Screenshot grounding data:
● ● ● ● ●

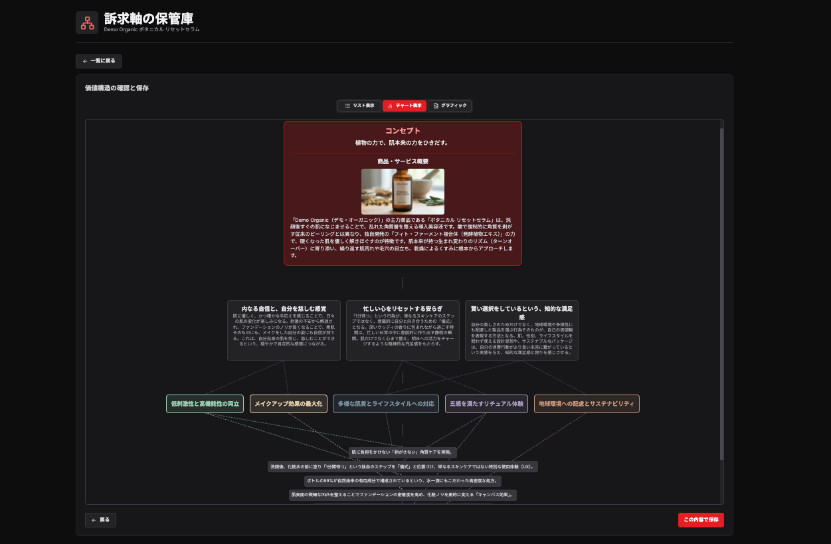Screen dimensions: 831x544
Task: Click the list icon in リスト表示 button
Action: pos(347,106)
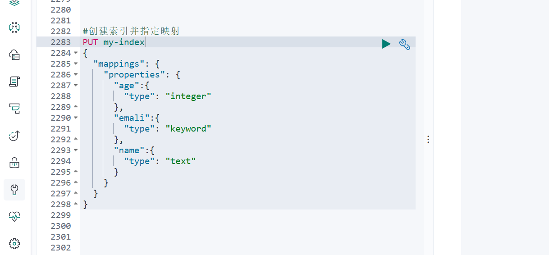
Task: Place the cursor on the "keyword" value
Action: pyautogui.click(x=188, y=129)
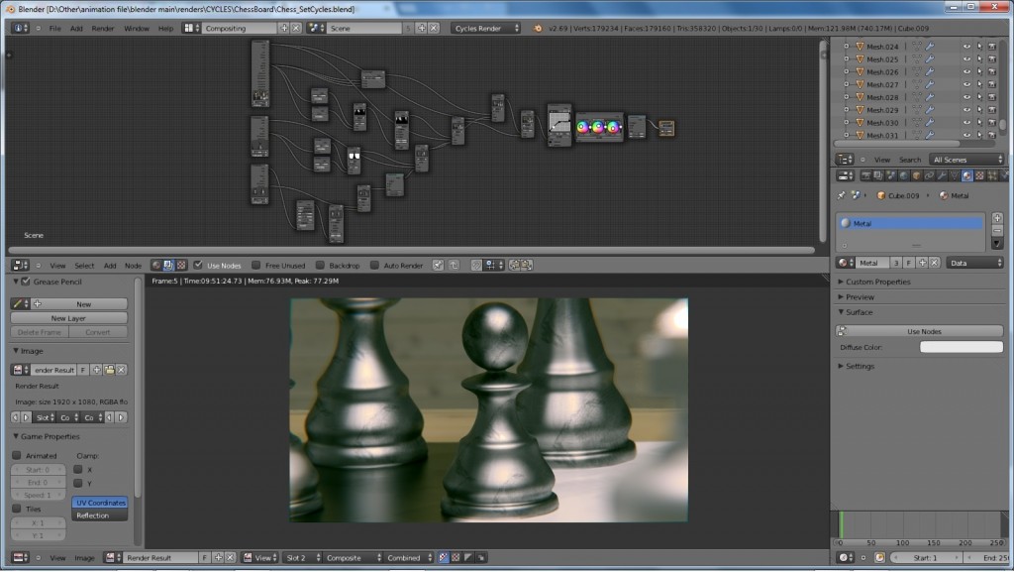The height and width of the screenshot is (572, 1014).
Task: Open the Object properties cube icon
Action: pos(915,176)
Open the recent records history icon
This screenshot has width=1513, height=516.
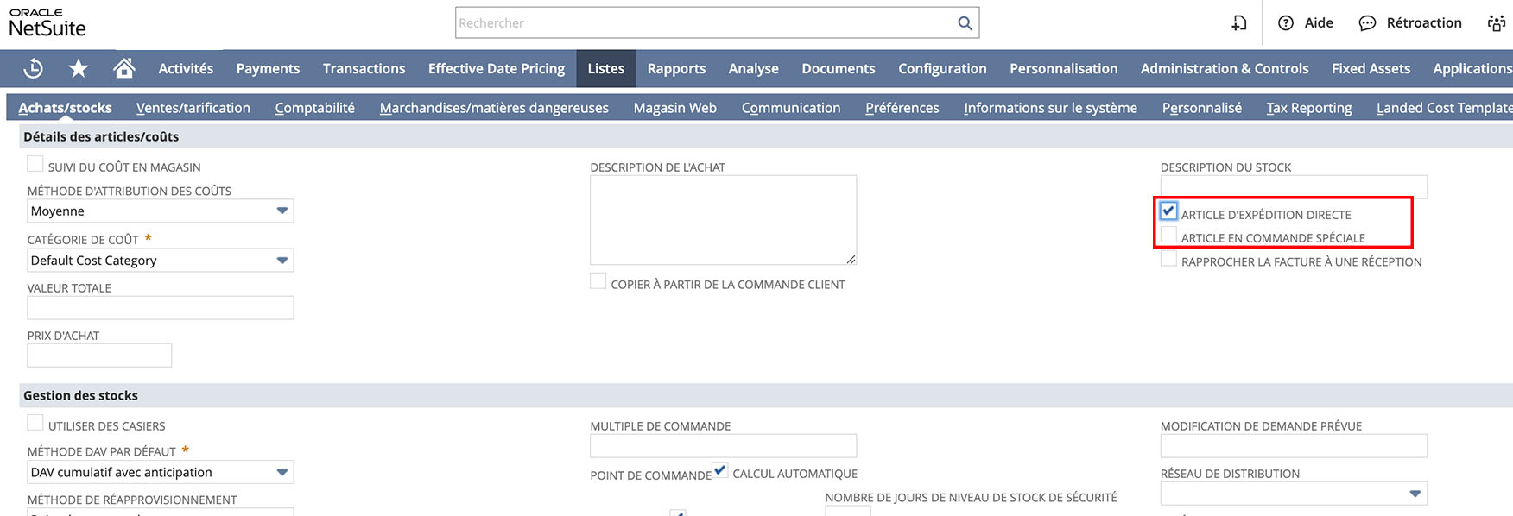pyautogui.click(x=34, y=68)
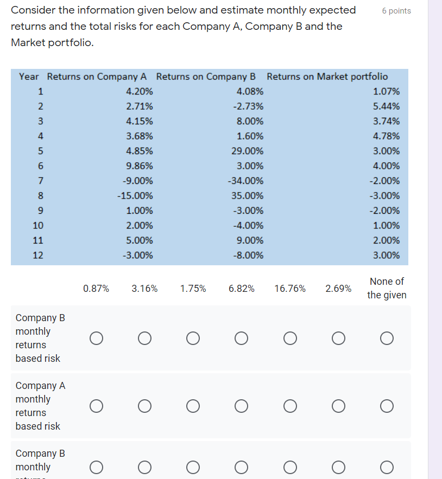Choose None of the given for Company B risk
Screen dimensions: 442x479
[387, 338]
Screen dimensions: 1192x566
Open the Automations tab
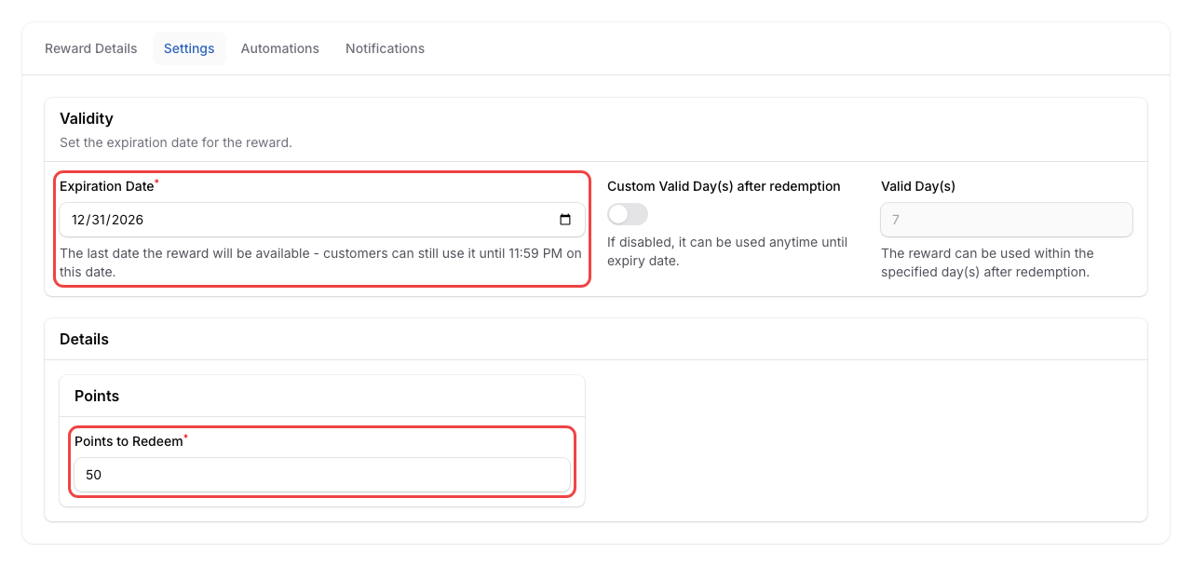click(x=279, y=48)
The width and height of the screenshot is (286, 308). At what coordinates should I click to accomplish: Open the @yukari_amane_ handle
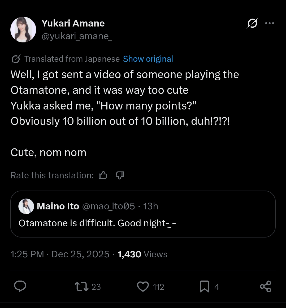(77, 36)
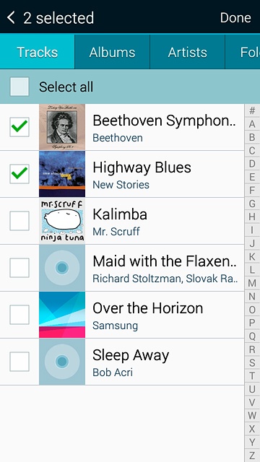The width and height of the screenshot is (260, 462).
Task: Tick the Kalimba track checkbox
Action: click(20, 221)
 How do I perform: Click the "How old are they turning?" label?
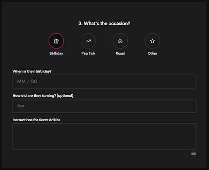click(34, 96)

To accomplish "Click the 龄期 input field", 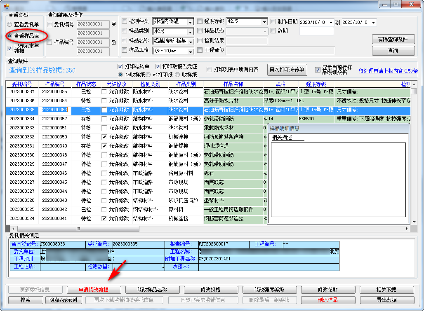I will tap(316, 31).
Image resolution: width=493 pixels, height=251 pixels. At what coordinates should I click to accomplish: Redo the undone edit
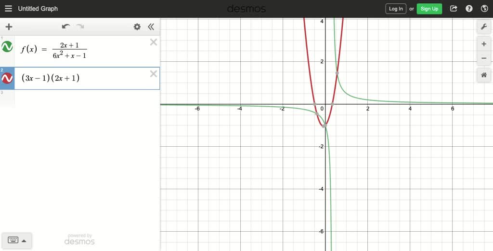[80, 27]
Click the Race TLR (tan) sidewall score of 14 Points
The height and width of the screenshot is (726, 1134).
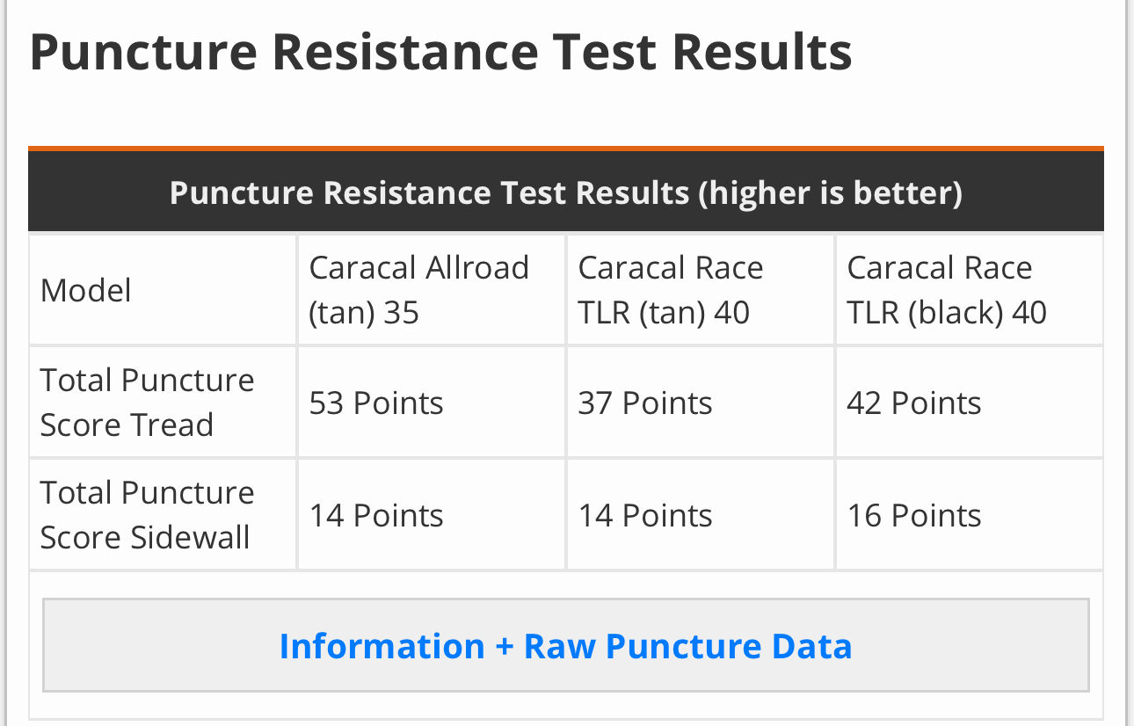tap(645, 515)
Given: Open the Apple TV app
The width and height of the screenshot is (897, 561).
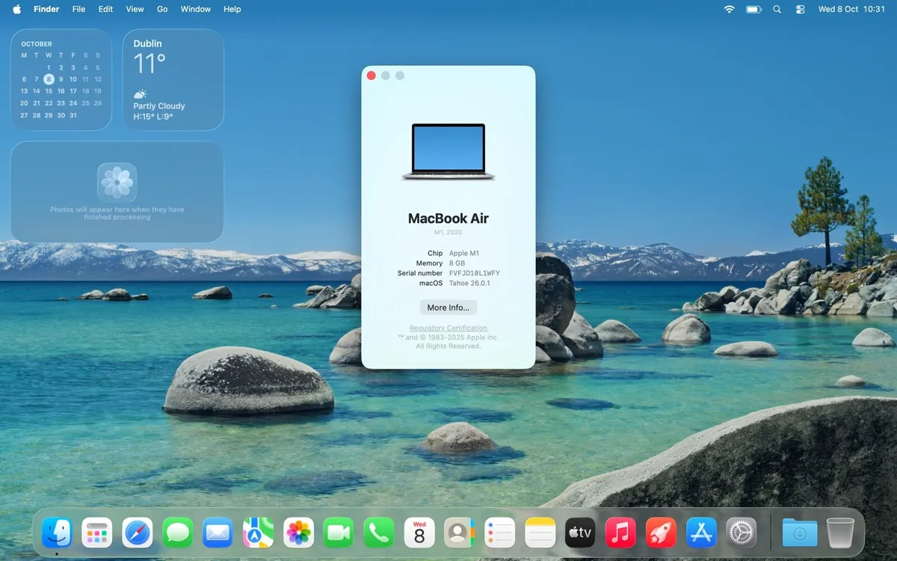Looking at the screenshot, I should (580, 533).
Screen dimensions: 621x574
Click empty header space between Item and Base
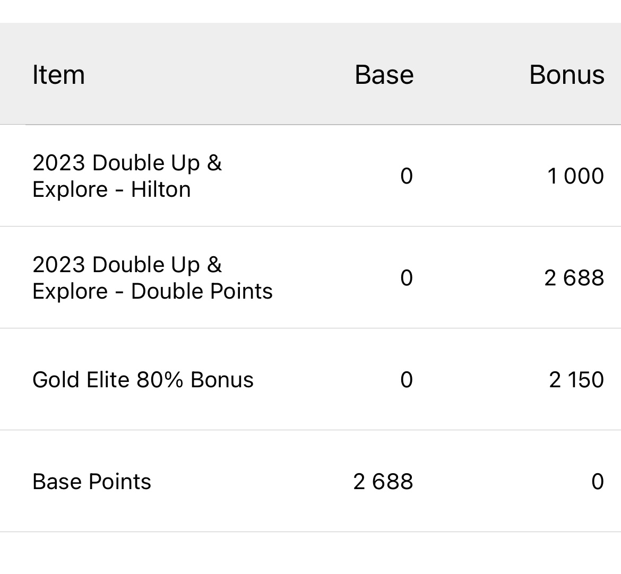click(x=218, y=75)
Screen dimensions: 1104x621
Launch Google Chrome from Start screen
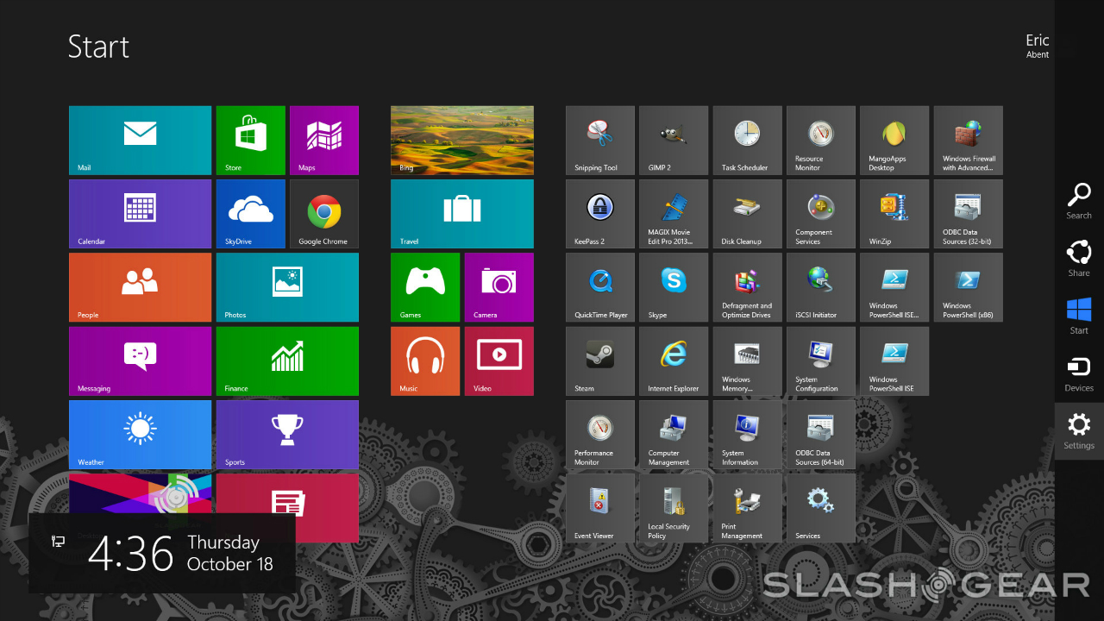point(323,213)
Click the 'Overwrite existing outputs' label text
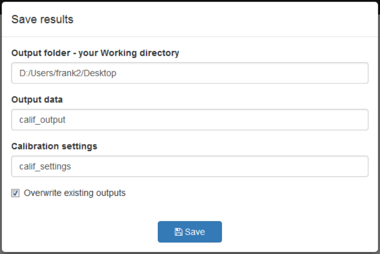 pyautogui.click(x=75, y=193)
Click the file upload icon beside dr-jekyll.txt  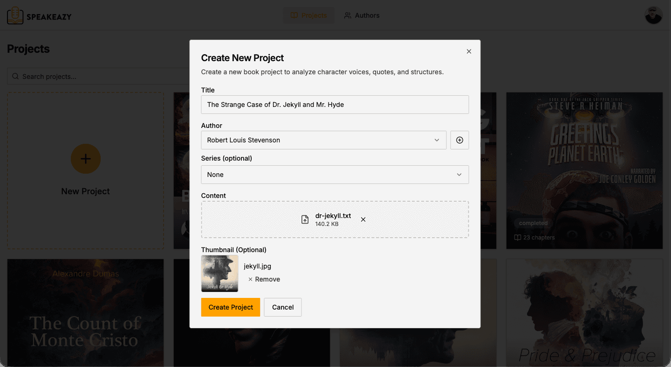click(305, 219)
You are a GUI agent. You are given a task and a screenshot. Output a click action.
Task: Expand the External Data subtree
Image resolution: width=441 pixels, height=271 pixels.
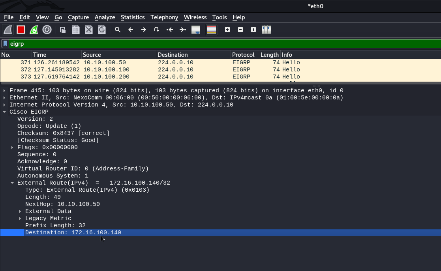coord(20,211)

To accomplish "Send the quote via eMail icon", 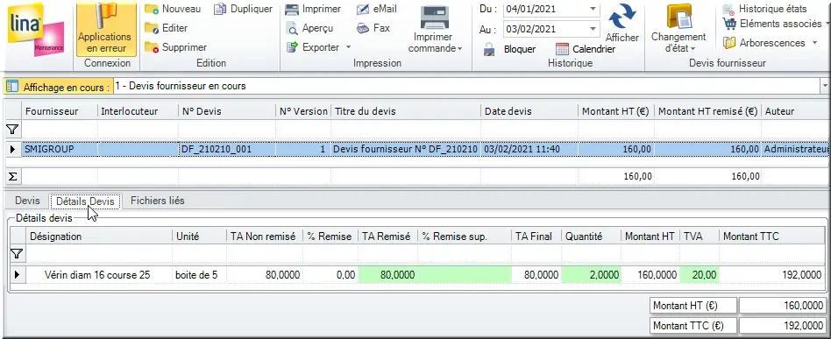I will pyautogui.click(x=363, y=9).
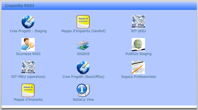Screen dimensions: 198x110
Task: Click the Cruscotto RSDI panel header
Action: pos(99,6)
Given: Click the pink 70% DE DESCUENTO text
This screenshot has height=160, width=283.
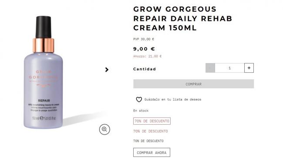Looking at the screenshot, I should pos(151,131).
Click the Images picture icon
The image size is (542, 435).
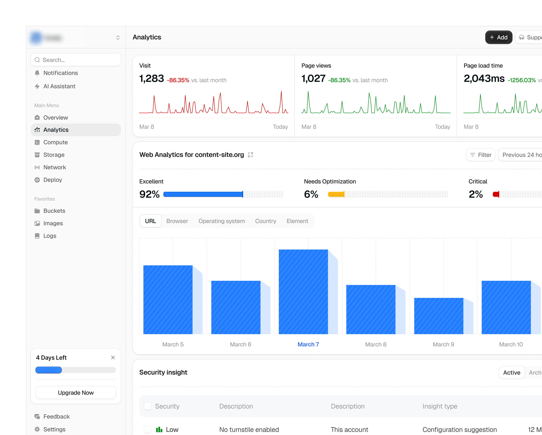37,223
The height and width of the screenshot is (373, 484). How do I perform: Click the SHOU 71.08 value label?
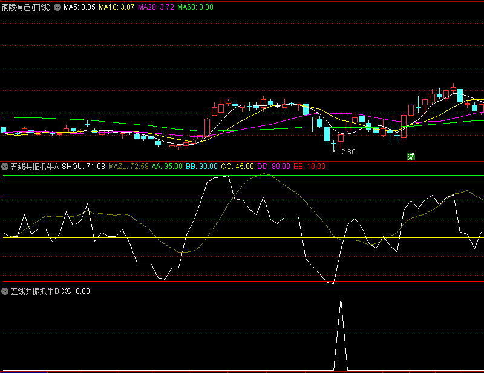pyautogui.click(x=83, y=166)
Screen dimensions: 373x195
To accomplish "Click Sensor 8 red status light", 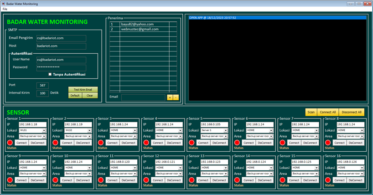I will [x=328, y=143].
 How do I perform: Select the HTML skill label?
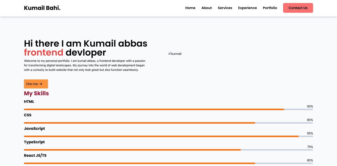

● ● ● ● ●

WHAT YOU NEED TO DO: Give again, exactly as written above, each line from the one that has "This screenshot has height=160, width=283." to the one that has "Screen dimensions: 373x195", both included; omit the pictures.

RESULT FOR THIS TASK:
This screenshot has height=160, width=283.
Looking at the screenshot, I should pos(151,131).
Click the Images picture icon
The image size is (542, 435).
37,223
The height and width of the screenshot is (373, 484). How do I perform: Click the SHOU 71.08 value label?
pyautogui.click(x=83, y=166)
Screen dimensions: 373x195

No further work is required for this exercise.